BEGIN Dataset content
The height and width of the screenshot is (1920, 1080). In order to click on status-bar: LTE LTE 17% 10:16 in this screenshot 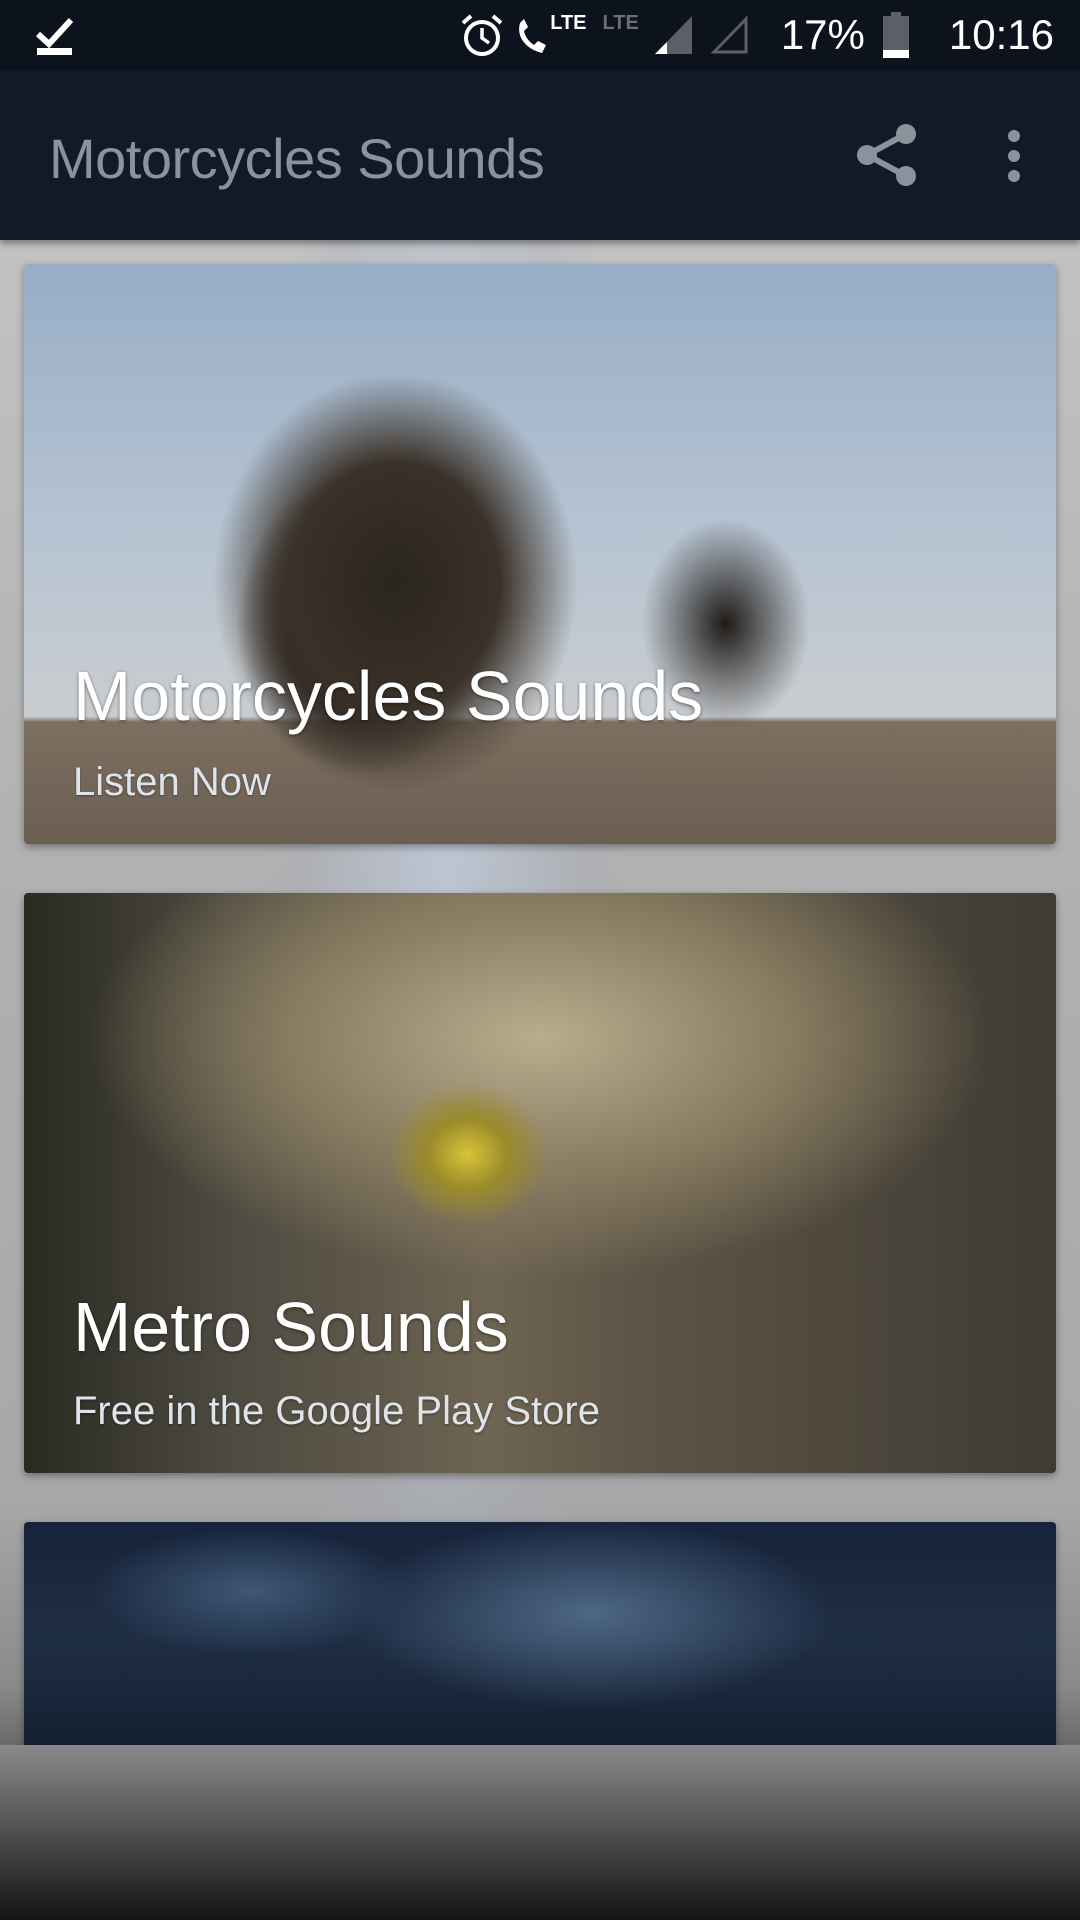, I will do `click(540, 35)`.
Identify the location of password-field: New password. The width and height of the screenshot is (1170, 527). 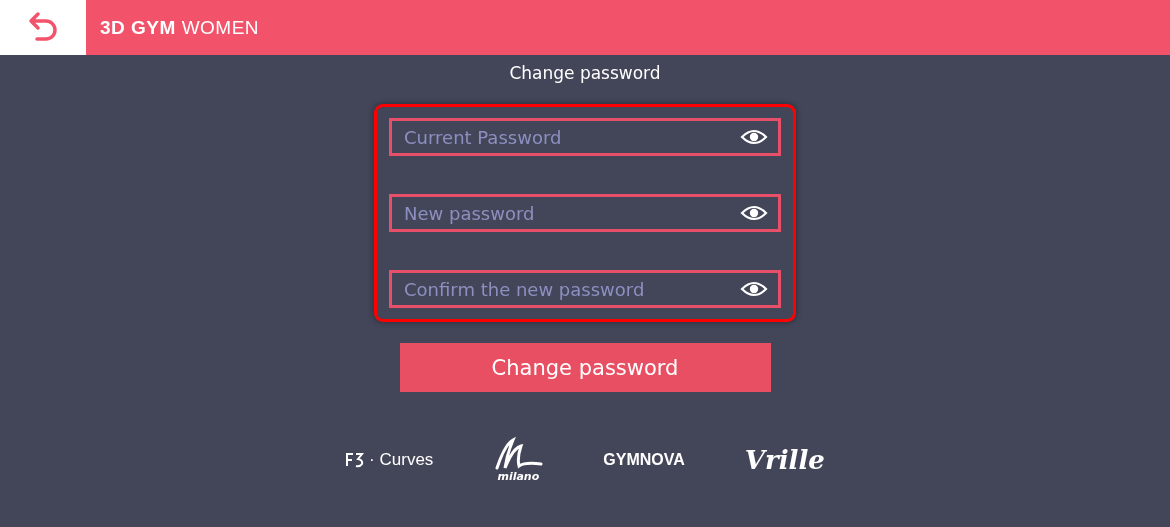
(585, 213).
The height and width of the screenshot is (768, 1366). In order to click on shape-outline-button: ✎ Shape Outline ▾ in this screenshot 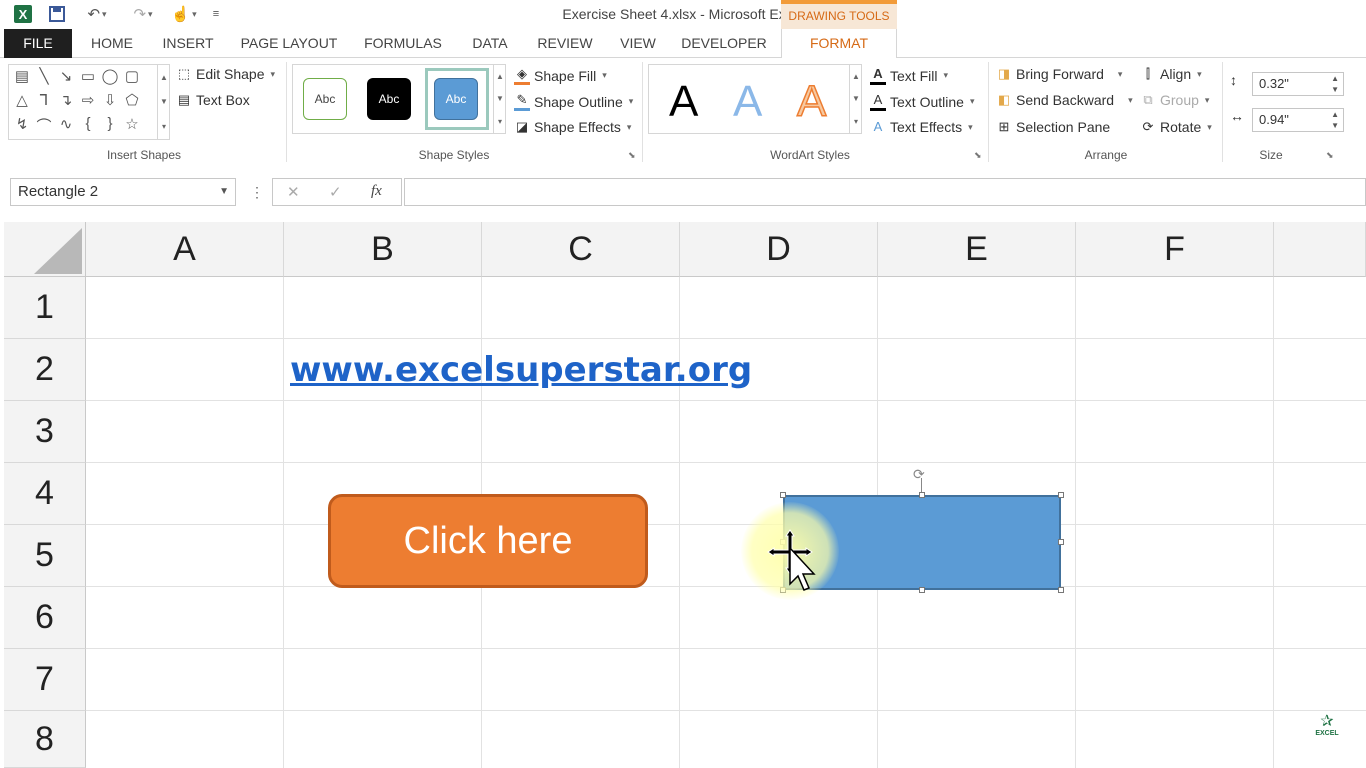, I will do `click(574, 102)`.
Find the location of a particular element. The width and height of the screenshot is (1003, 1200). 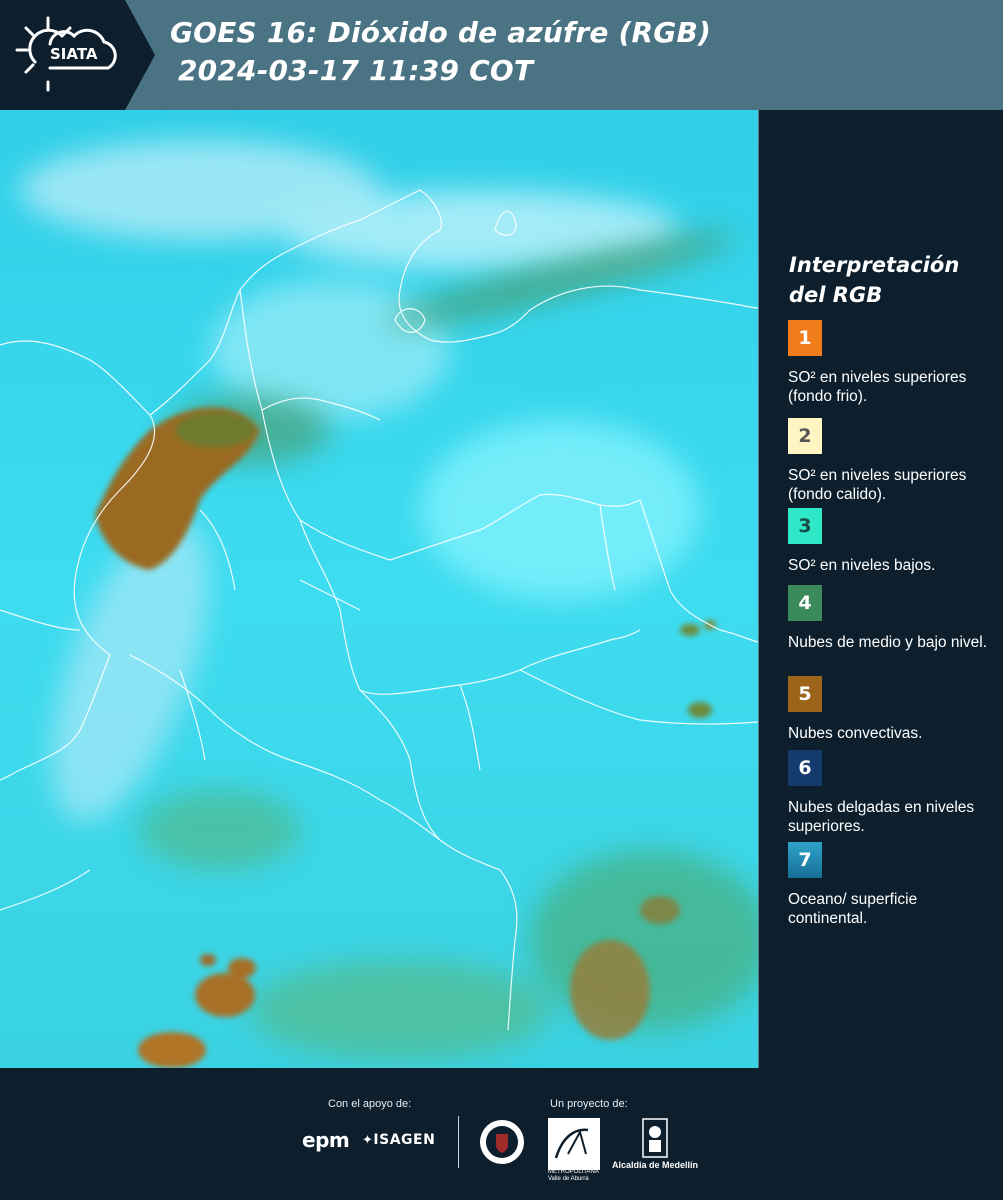

siata-logo-text: SIATA is located at coordinates (74, 54).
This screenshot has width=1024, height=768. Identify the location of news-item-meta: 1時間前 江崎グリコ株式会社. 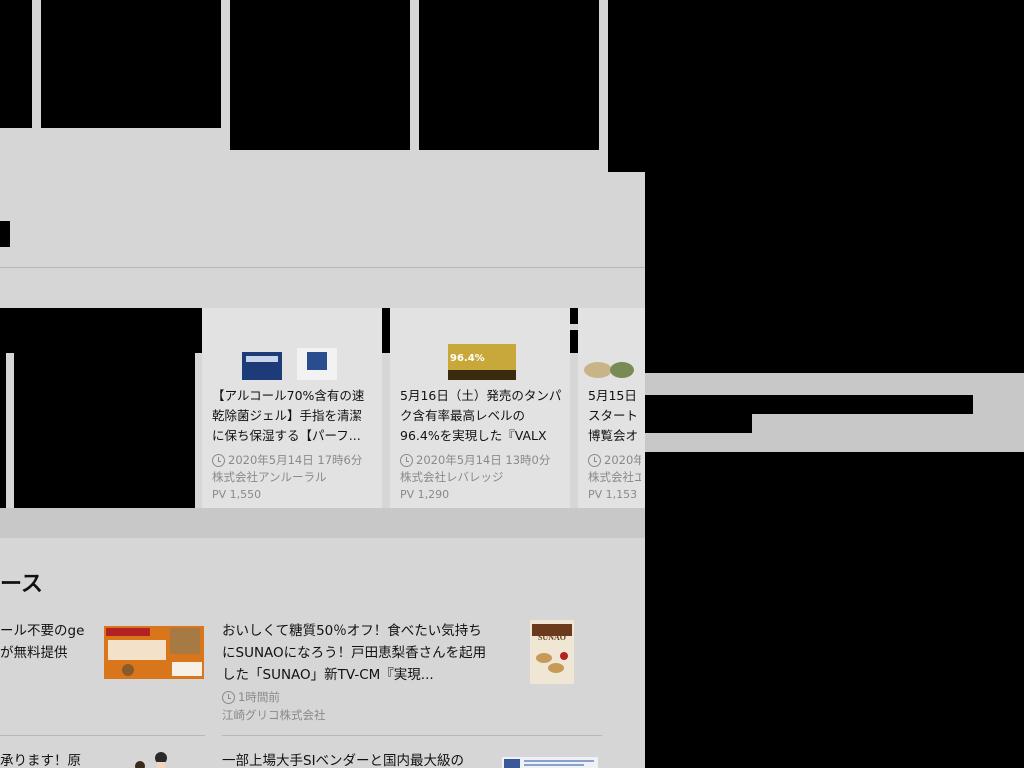
(274, 706).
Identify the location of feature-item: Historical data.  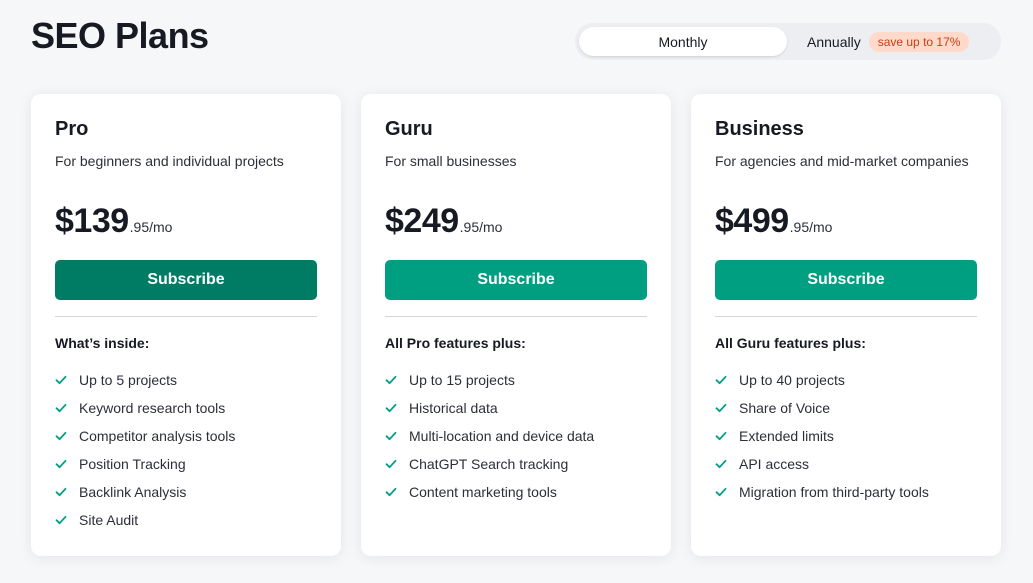
(490, 408).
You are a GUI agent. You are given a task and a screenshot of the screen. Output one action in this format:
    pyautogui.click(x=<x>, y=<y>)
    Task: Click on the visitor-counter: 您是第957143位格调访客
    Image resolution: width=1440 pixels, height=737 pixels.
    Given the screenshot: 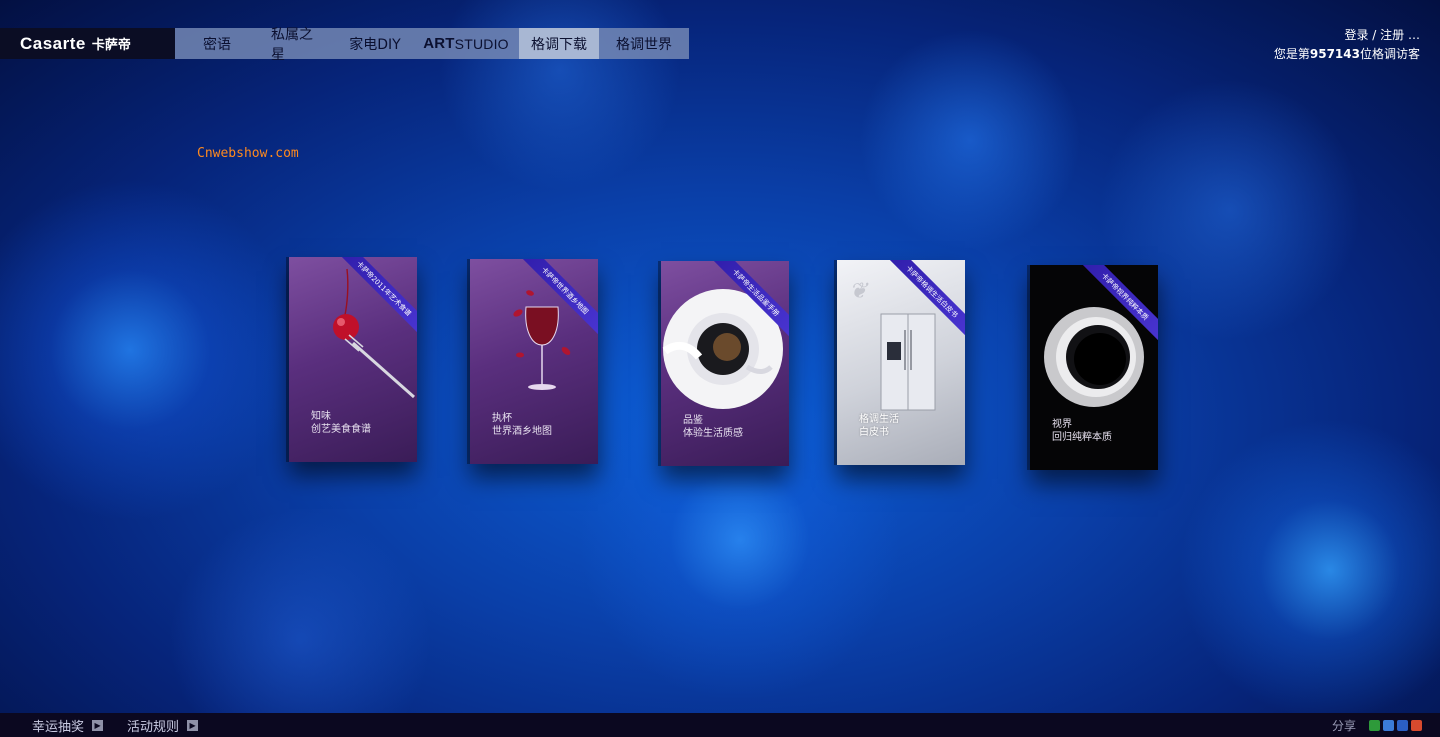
END Dataset content
Copy out the lines from the one containing "This screenshot has" through the one containing "(490, 408).", both included. Leave the pictures out of your answer.

Task output:
This screenshot has width=1024, height=768. Identify the location of news-item-meta: 1時間前 江崎グリコ株式会社. 
(274, 706).
Identify the location of feature-item: Historical data.  
(490, 408).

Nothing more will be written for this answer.